SAMPLE 3:Crystallography Data
The data for this example were provided by Dr John Rodgers of National Research Council Canada. The data and test files contain a total of 34,641 cases, each describing 122 properties of a substance such as the number of atoms of each element that it contains, the number of atoms belonging to each periodic table family, density, crystal structure group, and whether it is magnetic. GritBot  requires 21.7 seconds to identify just one potential anomaly:

test case 4190:
(label AL2562/Al8 Dy Fe4/MN12 Th/tI26)  [0.006]
......Magnetic = neg  (352 cases, 99.4% `pos')
......Fe > 3 [4]
......Group = tI26

GritBot has found a subset of 352 cases, most of them magnetic, among which this non-magnetic case stands out. Since only 7% of the cases in the entire dataset are noted as being magnetic, this potential anomaly is indeed interesting.

 

SAMPLE 4:Genetics Data
This application's data, assembled by Towell, Noordewier, and Shavlik, concern splicing sites in genes. There are 3190 cases, each described by 61 attributes representing a "window" of 60 residues (amino acids, normally A, G, T, or C) and information on whether the center of the window is a splice junction (intron-extron, extron-intron) or not.

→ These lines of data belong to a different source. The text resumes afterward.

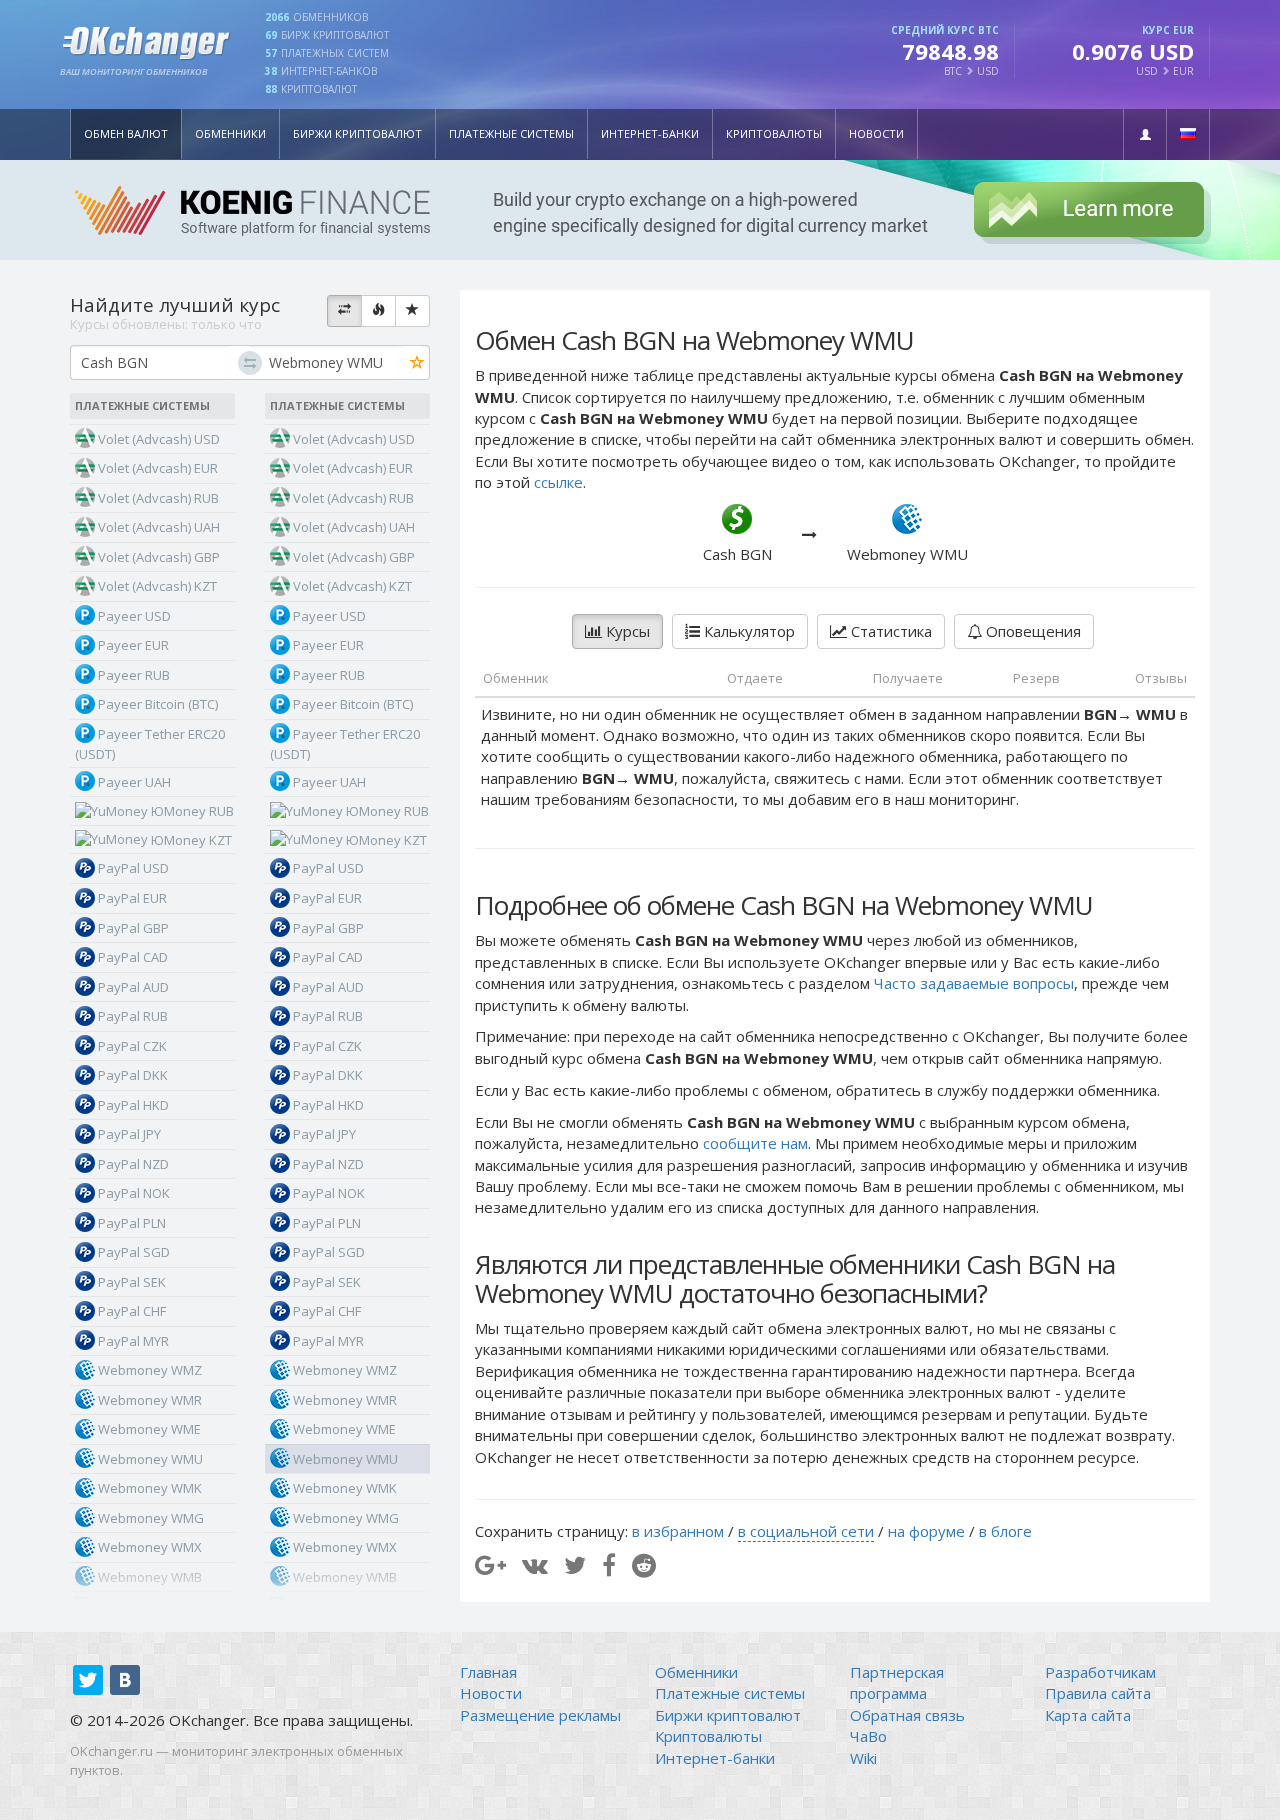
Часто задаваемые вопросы (974, 983)
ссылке (558, 482)
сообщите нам (755, 1143)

GritBot finds two possible anomalies in these cases (in 1.4 seconds):

case 550:  [0.009]
A30 = C  (657 cases, 99.8% `G')
A34 = G
class = EI

case 839:  [0.010]
A28 = T  (606 cases, 99.8% `A')
A27 = C
class = IE

There are 657 extron-intron junction cases that have G in position 34, all of them (except case 550) also having a G in position A30. Similarly, among the 606 cases that are intron-extron junctions and for which the residue in position A27 is C, all except case 839 have A in position A28.